I have found myself staring at women the past few days. No, I'm not considering a lifestyle change at this point (though, it's not altogether out of the question considering it was a man who did this to me). I look at women and reminisce about how fun it used to be to wear tops. I don’t wear tops now. I wear sheets of fabric. Nothing is fitted. Darts are no longer a possibility. I don’t even wear t-shirts well, as most of them are now too short (unless they’re maternity and have that ever-glamorous rouching down the sides). I miss going to Forever 21 or Target and just picking up a cute top. Even without trying it on I knew if a top would fit my body-type. And I’d flounce home and pop my brand new, usually sale item top into my closet and feel like I’d changed my whole wardrobe. I won’t even bore you with the sadness I have about my jeans. I actually had a dream about wearing my favorite pair again, which may never happen.

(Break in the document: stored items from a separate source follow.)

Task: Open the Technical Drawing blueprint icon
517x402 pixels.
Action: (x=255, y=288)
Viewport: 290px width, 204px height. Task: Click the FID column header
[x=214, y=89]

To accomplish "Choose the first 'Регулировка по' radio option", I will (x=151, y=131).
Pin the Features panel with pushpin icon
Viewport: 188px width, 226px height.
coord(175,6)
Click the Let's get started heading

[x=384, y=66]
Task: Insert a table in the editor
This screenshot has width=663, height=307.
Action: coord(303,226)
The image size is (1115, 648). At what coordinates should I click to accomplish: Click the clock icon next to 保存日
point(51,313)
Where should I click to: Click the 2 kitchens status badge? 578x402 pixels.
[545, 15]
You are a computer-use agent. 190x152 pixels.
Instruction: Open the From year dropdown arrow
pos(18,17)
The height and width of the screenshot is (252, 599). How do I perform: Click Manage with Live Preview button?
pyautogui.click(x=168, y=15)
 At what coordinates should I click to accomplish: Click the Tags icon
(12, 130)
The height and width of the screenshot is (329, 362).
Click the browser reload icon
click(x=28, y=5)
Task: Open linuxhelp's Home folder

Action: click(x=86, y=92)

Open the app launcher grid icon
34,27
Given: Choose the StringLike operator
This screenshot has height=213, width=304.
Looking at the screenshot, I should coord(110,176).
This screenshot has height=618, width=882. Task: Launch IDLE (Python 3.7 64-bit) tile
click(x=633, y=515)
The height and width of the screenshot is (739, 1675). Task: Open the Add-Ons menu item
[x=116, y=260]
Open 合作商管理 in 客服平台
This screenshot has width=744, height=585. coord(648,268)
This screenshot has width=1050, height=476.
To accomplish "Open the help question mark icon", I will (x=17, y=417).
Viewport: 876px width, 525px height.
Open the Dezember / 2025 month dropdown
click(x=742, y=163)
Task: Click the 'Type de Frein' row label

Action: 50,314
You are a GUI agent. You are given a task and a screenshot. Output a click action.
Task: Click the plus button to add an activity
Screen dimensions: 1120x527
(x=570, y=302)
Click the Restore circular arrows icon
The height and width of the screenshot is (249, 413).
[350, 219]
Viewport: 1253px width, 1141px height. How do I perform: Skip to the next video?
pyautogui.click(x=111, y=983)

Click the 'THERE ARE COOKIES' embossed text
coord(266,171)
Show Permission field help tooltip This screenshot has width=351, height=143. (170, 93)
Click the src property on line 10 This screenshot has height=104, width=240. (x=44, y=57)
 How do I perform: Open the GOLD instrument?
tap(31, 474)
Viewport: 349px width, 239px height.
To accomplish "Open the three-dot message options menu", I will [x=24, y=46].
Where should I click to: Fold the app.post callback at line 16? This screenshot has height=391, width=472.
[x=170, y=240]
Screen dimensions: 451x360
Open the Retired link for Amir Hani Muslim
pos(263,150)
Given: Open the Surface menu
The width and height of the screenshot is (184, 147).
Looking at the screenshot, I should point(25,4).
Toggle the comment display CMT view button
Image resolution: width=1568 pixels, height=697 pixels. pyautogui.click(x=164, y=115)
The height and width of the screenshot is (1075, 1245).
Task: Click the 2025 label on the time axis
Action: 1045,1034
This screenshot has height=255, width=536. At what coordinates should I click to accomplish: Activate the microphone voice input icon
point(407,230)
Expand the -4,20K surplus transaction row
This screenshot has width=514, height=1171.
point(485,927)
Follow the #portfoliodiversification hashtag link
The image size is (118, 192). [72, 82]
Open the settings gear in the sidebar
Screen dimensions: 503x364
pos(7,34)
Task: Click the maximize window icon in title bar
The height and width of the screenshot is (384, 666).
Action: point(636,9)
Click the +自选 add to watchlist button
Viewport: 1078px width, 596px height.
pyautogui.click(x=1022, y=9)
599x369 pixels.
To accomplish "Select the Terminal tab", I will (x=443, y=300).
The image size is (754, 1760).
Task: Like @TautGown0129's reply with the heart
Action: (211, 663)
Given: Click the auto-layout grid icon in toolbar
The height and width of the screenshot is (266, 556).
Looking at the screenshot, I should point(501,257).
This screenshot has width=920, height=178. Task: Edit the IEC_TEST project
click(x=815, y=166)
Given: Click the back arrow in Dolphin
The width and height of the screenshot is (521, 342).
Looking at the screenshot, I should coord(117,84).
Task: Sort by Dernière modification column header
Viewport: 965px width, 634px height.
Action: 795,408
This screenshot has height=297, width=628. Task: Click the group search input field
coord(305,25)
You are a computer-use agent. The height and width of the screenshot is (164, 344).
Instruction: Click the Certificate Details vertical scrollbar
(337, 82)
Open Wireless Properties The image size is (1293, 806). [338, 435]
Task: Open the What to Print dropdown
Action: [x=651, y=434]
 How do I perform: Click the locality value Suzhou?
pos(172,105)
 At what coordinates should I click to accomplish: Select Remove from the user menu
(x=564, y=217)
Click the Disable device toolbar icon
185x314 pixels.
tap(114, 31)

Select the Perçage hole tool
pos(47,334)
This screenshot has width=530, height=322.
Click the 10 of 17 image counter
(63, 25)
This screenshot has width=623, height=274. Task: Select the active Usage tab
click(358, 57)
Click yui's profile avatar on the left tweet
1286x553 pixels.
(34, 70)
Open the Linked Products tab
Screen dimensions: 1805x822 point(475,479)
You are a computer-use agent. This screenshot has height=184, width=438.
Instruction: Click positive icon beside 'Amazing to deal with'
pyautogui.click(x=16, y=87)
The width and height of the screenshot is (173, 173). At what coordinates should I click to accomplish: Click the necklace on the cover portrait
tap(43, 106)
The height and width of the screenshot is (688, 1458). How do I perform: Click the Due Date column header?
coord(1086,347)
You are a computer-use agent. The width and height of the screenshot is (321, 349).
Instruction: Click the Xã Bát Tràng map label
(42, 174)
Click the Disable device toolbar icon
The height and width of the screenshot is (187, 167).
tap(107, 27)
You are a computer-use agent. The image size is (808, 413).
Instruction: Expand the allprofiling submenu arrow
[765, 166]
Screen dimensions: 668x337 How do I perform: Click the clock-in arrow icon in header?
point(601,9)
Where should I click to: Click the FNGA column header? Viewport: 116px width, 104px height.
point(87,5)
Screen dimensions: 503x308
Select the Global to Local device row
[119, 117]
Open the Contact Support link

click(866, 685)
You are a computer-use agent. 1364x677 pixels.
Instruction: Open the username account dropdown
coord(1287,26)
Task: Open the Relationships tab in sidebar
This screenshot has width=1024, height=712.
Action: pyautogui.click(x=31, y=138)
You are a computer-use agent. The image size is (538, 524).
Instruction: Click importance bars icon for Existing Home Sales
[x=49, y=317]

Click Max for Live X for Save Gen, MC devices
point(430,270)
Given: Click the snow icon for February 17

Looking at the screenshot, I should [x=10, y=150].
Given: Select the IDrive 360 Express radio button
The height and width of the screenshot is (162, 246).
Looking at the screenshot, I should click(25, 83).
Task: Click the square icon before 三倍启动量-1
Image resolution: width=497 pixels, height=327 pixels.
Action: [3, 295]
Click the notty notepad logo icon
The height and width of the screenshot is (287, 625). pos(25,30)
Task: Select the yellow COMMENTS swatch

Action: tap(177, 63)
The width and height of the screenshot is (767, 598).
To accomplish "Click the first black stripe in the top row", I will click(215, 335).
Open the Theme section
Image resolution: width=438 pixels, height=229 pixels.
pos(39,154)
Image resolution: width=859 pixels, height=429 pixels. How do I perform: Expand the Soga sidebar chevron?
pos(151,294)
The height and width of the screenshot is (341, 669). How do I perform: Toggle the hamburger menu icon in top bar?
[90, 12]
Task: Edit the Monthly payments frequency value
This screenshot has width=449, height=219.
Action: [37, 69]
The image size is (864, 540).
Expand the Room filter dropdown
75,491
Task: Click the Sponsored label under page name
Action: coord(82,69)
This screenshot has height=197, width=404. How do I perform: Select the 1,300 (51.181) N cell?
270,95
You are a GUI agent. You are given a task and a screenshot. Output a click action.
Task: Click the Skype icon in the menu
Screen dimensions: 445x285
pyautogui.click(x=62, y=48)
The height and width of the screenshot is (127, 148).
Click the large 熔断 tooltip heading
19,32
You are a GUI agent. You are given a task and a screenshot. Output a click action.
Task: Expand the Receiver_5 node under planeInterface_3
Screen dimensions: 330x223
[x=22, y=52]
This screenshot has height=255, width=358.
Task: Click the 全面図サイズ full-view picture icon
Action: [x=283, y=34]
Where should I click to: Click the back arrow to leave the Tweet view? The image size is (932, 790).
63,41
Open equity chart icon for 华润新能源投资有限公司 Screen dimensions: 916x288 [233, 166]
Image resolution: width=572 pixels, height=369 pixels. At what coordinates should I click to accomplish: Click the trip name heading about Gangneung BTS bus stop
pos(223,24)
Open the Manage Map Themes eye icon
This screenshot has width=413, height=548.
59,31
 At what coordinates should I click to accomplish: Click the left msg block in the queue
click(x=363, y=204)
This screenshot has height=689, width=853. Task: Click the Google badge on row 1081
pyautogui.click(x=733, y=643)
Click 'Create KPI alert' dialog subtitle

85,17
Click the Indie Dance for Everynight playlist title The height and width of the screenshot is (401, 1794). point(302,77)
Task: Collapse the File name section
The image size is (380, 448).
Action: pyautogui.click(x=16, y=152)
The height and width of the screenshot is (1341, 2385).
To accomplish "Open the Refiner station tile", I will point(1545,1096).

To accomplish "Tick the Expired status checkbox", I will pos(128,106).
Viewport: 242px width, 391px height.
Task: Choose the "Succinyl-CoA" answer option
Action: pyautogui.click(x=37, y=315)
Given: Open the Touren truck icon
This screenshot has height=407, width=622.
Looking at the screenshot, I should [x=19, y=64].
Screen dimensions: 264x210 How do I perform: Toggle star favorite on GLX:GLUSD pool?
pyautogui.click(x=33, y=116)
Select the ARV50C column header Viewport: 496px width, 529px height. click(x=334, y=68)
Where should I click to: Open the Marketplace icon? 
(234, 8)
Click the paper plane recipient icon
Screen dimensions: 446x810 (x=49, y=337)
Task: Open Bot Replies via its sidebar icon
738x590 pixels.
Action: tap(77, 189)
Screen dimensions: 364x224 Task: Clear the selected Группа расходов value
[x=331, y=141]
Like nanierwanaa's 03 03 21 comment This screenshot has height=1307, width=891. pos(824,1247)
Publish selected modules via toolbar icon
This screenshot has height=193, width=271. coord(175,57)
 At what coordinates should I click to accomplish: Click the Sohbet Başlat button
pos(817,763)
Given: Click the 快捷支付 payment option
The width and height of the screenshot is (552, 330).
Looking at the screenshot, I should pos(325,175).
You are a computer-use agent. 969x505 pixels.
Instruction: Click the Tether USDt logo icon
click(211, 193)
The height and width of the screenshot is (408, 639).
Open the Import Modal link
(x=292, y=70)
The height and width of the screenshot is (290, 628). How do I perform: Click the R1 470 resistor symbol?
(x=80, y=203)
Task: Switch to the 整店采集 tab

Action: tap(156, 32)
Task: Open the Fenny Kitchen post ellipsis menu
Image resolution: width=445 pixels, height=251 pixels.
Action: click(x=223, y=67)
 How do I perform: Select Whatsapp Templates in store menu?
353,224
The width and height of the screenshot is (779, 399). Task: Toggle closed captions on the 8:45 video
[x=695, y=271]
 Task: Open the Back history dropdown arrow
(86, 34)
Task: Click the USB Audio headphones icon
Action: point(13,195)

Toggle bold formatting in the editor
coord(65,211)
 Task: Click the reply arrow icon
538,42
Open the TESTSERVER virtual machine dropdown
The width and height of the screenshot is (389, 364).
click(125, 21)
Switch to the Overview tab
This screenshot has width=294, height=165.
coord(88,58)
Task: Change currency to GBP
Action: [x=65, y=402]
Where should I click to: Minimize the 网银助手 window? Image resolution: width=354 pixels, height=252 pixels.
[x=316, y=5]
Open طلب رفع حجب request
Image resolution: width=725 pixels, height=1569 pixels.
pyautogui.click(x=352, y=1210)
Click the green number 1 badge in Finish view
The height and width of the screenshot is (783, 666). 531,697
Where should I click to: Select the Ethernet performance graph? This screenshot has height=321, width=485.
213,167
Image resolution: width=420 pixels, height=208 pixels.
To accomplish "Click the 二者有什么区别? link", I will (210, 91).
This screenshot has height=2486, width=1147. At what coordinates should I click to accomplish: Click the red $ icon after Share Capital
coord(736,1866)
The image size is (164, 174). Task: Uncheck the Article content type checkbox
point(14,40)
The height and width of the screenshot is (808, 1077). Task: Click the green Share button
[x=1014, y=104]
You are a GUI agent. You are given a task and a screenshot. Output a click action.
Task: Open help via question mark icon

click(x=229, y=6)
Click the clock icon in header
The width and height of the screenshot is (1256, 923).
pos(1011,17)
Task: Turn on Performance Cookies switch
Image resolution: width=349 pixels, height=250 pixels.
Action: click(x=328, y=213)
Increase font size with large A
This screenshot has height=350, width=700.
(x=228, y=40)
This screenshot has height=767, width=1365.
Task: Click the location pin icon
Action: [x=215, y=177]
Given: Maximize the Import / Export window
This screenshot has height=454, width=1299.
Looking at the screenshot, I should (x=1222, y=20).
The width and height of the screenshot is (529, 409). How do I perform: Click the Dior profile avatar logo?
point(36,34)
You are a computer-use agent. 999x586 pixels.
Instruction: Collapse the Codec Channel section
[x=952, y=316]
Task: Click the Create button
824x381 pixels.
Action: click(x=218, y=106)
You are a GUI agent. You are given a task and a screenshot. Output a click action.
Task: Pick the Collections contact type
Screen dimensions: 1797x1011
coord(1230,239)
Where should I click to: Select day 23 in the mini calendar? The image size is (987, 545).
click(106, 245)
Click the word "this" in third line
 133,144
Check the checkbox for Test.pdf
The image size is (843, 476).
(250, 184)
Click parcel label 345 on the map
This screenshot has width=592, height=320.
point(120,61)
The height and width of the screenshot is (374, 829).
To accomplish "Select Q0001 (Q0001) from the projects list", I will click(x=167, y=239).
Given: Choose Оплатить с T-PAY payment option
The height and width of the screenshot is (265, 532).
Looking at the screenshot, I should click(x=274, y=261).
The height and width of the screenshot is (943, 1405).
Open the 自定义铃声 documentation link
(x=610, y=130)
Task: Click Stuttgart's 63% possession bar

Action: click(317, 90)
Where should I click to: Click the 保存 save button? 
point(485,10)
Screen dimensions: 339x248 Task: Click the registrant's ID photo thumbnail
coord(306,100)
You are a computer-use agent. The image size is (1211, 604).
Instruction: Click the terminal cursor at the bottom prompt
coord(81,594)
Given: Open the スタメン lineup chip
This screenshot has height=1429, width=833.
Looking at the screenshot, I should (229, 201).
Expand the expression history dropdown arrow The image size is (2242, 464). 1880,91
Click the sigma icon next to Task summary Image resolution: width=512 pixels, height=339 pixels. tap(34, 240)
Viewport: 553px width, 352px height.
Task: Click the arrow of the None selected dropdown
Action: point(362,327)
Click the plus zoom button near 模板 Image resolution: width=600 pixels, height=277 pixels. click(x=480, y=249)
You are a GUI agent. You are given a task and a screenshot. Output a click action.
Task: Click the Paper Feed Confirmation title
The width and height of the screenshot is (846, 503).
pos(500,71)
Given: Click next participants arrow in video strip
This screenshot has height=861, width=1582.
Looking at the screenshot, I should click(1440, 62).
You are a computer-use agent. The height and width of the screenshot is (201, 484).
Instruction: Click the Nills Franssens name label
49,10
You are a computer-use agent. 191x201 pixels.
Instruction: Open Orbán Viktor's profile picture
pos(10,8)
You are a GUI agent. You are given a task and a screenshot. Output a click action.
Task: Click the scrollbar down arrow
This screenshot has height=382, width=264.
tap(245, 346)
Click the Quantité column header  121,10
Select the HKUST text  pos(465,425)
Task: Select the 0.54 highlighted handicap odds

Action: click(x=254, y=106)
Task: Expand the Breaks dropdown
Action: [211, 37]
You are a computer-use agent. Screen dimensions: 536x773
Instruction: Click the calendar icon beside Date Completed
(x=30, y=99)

Now, I haven’t experienced the big feet thing. My feet have stayed pretty much the same size, which I hope means the shoe rack I just bought (because Abe cannot be born into a family where we store shoes on the floor) won’t need to be restocked. If my feet do happen to grow, I’ll accept this. Because it means it’s perfectly acceptable to buy all new shoes. Right?
No one can truly prepare you for how much your body is going to change when you get pregnant. My mother told me that I should be buying bigger underwear and I didn’t believe her until all my Victoria’s Secret undies started screaming for their very lives when I put them on. And for all the sundresses my friends assured me I could still wear while I was pregnant? Pah-lease. Some of those dresses would now be shorter than anything Britney Spears would dream of wearing. My belly uses up all the fabric in the front  that was once meant for modesty. And I don't suppose clothes are going to fit much better when my belly starts to go down but my boobs begin to resemble cantaloupes. What they should really tell preggos is pregnancy lasts 2 years. And then, you get your body back and wear cute tops and start thinking about having another one...this has all been such a trick.